# digitizing question: designer plus embroidery software which file format to export as for tajima/toyota



## howrdstern (May 7, 2007)

*Re: WHY Not Home Machine to Start With?*

Digitizing Question....if i'm using designer plus embroidery software and do all my own artwork digitizing ( got pretty good @ it) and have the ability to save my digitized artwork as an .ART, .PEC, .PES, .XXX, .PCS, .PCD, .PCQ, .CSD I & II , .SEW, .HUS, .SHV what file do i need to save for a tajima or toyota commercial machine? hopefully one of the listed will work...


----------



## imeccentric (May 13, 2007)

*Re: WHY Not Home Machine to Start With?*

I know Tajima uses dst, dsb, or dsz. Not sure about Toyota, but they are basically the same machine made my the same company so they should use the same format. You could always download wilcom's truesizer if your program won't do it. I know it will convert files and it's free too. 

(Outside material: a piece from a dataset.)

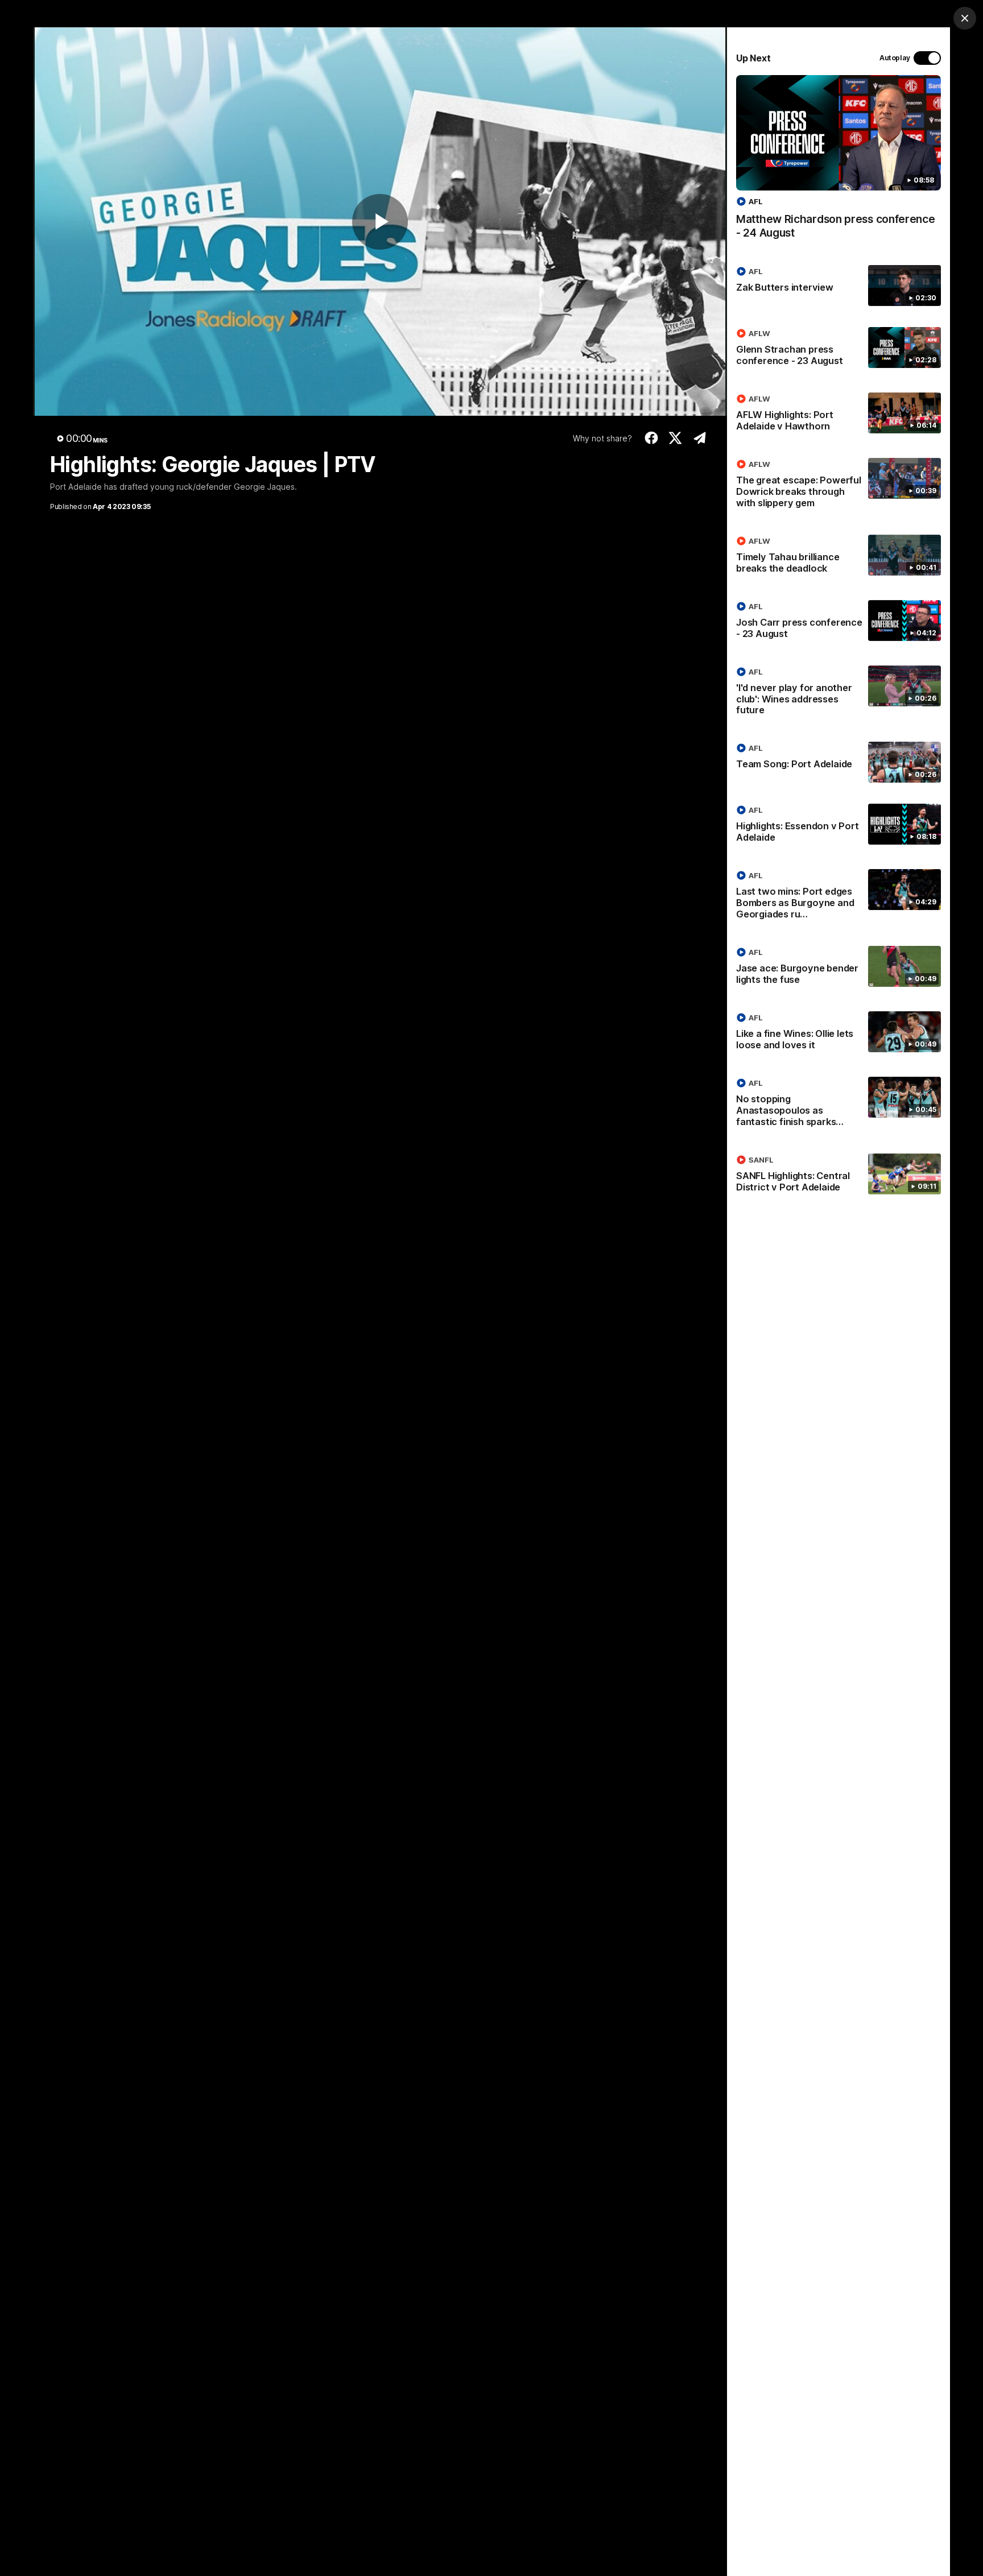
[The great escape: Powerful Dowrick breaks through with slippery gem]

Tajima (.DST, .DSB, .DSZ, .T01)
Tajima DG/ML by Pulse Microsystems (.KWK, .PED, .PSF)
Tajima DG/ML by Pulse Microsystems -Vers. 10 & up (.PXF)
Toyota (.10o)


Jim
Embellishments in Thread


----------



## vctradingcubao (Nov 15, 2006)

*Re: WHY Not Home Machine to Start With?*

Current model Tajima machines also use the .tbf extensions, (color info already included).
Send a logo to both a home and industrial mach distributor,ask them to do it, and decide if its ok with u.


----------



## vctradingcubao (Nov 15, 2006)

*Re: WHY Not Home Machine to Start With?*

Current model Tajima machines also use the .tbf extensions, (color info already included).
Send a logo to both a home and industrial mach distributor,ask them to do it, and decide if the home machine ok with u.


----------



## vctradingcubao (Nov 15, 2006)

*Re: WHY Not Home Machine to Start With?*



vctradingcubao said:


> Current model Tajima machines also use the .tbf extensions, (color info already included).
> Send a logo to both a home and industrial mach distributor,ask them to do it, and decide if the home machine ok with u.


Sorry, the second sentence was supposed to be an answer for another thread. It got mix up 'coz I was using my phone at that time.


----------



## KenS (Apr 27, 2007)

*Re: WHY Not Home Machine to Start With?*

I have a Toyota 9000. It will read the dst format.


----------